Data listing |
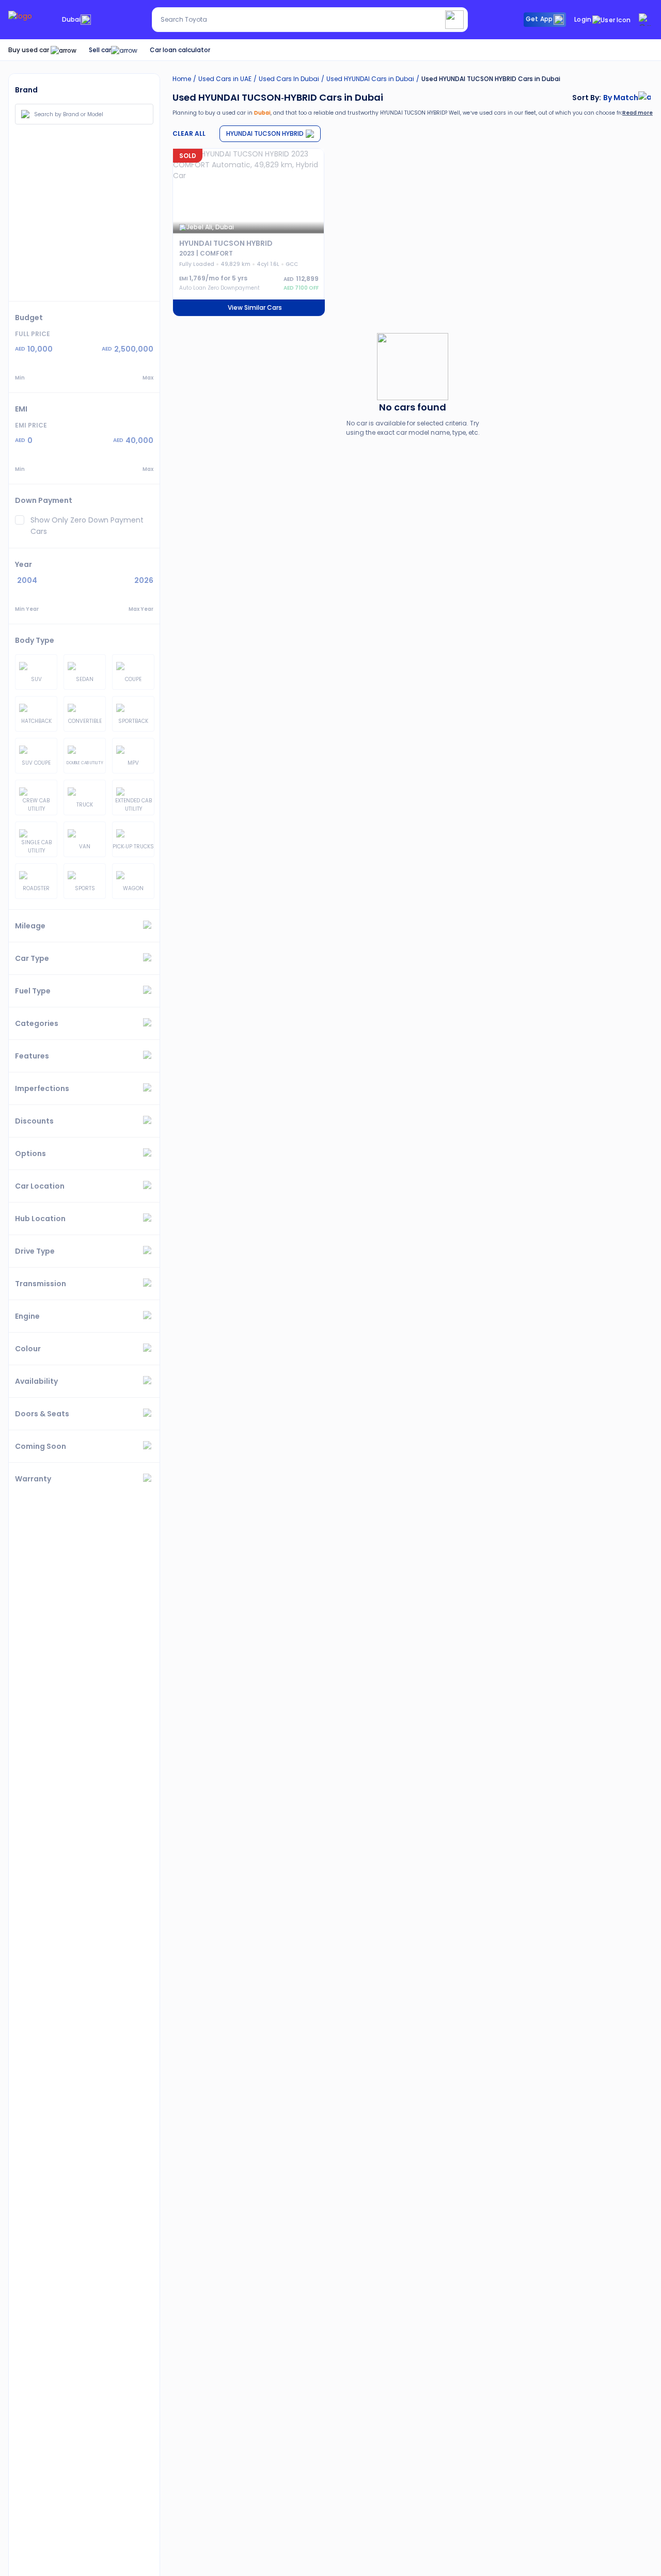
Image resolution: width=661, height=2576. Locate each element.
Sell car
--
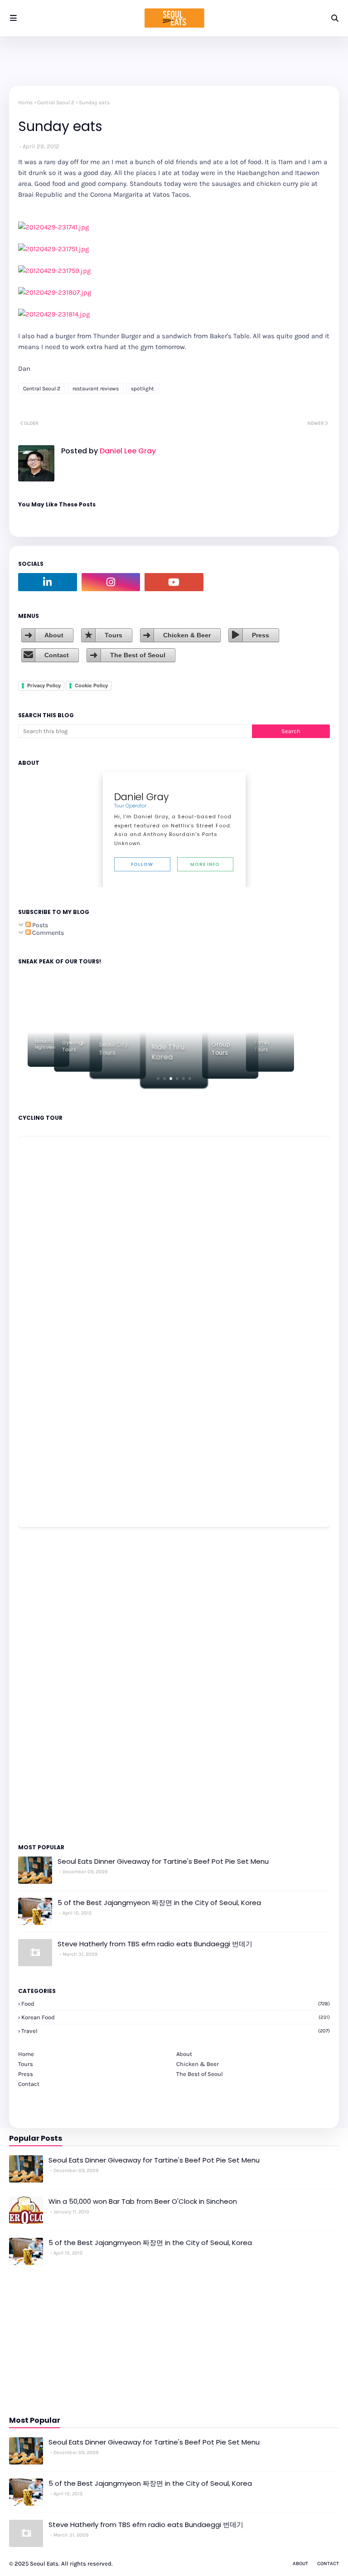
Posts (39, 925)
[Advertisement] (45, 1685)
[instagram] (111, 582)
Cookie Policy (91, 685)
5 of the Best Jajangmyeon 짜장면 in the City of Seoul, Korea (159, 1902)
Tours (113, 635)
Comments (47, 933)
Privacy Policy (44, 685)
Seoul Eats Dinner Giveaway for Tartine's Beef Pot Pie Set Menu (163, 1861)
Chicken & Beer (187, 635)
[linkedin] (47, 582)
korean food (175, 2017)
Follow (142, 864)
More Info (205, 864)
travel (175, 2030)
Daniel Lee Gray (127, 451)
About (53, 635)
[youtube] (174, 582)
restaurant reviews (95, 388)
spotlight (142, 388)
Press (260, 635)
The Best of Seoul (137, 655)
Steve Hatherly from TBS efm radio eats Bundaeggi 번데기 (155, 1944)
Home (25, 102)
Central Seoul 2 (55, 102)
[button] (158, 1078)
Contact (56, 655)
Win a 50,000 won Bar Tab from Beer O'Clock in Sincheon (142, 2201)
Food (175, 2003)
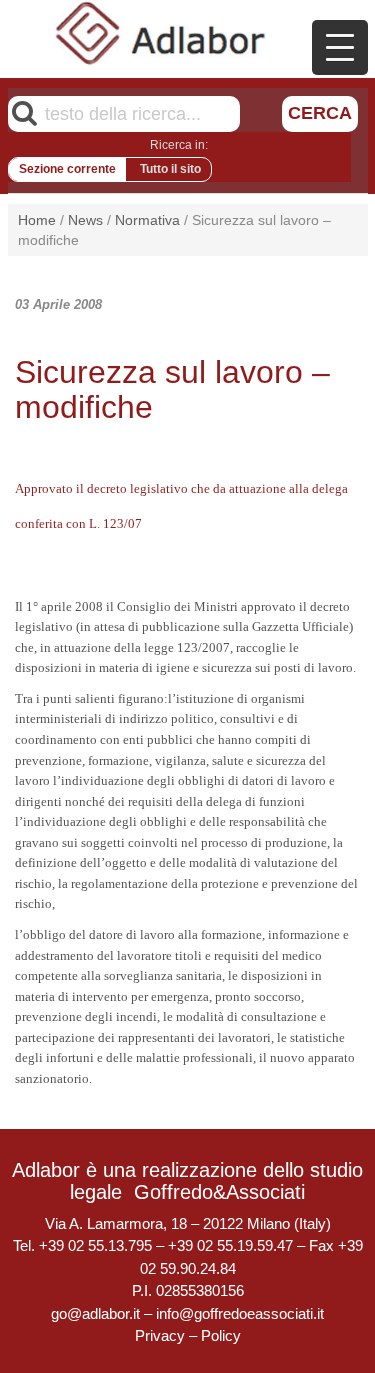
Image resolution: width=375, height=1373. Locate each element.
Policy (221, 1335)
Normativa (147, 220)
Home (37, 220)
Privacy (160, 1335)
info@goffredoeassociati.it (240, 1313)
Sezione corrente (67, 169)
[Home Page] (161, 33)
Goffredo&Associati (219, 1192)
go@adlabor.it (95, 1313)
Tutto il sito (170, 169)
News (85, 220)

Exercise |
Say how many lines above contain the string "each". Answer with the number only.

Result |
2